Ils sont également pessimistes sur les problèmes de la zone euro dans l'hypothèse où la dette grecque ne sera pas sauvée: 84% des Français, 76% des Allemands, 90% des Espagnols et 88% des Italiens pensent que "les difficultés vont s'accroître dangereusement".

Exclusion de la Grèce

Et l'opinion selon laquelle la Grèce va réussir à réduire sa dette et son déficit grâce à l'Union européenne et à ses propres efforts est minoritaire partout, sauf en Italie (56%, contre 39% en France, 27% en Allemagne et 44% en Espagne).

Dans le cas d'un échec, beaucoup sont favorables à l'exclusion de la Grèce de la zone euro. Mais les plus sévères sont les Allemands (78%) et les Français (65%) alors que les Espagnols (51%) et les Italiens (49%) sont plus indulgents.

Euro plébiscité

Cependant, les opinions des Allemands et des Français se sont un peu infléchies depuis novembre 2011, lorsqu'ils avaient été interrogés pour un précédent sondage. Ils étaient alors respectivement 81% et 73% à souhaiter l'exclusion de la Grèce.

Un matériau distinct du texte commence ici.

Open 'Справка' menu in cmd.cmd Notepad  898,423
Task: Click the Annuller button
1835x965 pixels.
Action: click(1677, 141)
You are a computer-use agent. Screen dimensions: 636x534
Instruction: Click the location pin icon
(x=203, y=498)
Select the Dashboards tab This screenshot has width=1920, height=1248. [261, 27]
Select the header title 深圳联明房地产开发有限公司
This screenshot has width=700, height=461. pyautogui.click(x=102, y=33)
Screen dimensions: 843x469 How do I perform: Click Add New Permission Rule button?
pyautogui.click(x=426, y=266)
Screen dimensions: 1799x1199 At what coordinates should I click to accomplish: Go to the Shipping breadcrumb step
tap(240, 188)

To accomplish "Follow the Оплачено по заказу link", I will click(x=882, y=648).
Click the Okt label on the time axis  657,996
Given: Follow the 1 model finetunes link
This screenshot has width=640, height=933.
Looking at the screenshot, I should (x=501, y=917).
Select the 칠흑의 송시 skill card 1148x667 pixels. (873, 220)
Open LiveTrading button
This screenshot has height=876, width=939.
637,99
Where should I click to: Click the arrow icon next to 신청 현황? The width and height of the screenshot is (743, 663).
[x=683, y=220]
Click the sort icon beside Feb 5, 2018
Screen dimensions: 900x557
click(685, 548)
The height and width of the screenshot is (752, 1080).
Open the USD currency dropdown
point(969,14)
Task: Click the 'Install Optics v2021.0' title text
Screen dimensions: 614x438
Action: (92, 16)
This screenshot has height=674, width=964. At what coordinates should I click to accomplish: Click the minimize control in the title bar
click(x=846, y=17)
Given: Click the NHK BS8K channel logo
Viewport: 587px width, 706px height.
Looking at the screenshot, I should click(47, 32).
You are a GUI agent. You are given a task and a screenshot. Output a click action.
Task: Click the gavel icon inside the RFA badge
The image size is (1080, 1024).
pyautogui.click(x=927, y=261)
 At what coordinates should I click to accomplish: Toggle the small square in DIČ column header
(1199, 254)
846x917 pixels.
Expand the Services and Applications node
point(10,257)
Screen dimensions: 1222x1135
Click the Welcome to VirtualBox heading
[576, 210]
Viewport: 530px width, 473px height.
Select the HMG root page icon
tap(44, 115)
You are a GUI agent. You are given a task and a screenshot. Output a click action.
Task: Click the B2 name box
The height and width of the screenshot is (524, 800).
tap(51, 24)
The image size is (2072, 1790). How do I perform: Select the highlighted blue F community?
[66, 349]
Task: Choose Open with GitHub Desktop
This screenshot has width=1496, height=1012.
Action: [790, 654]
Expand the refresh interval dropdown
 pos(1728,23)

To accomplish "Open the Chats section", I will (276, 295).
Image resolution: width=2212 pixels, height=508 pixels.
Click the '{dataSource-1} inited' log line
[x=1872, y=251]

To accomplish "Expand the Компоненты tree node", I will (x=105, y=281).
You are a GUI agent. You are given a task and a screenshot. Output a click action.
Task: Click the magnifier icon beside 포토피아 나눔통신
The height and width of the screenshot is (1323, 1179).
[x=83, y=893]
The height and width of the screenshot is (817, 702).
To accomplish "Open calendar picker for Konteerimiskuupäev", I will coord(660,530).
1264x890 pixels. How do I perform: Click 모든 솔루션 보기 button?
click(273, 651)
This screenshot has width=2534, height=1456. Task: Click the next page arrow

Pour ce qui concerne leur propre pays, la plupart des personnes interrogées sont opposées à un retour à l'ancienne monnaie nationale: 74% des Français sont contre un abandon de l'euro au profit du franc, 75% des Espagnols contre le retour de la peseta et 72% des Italiens celui de la lire. L'opposition est moins forte chez les Allemands, où 61% d'entre eux disent non à une remise en circulation du mark.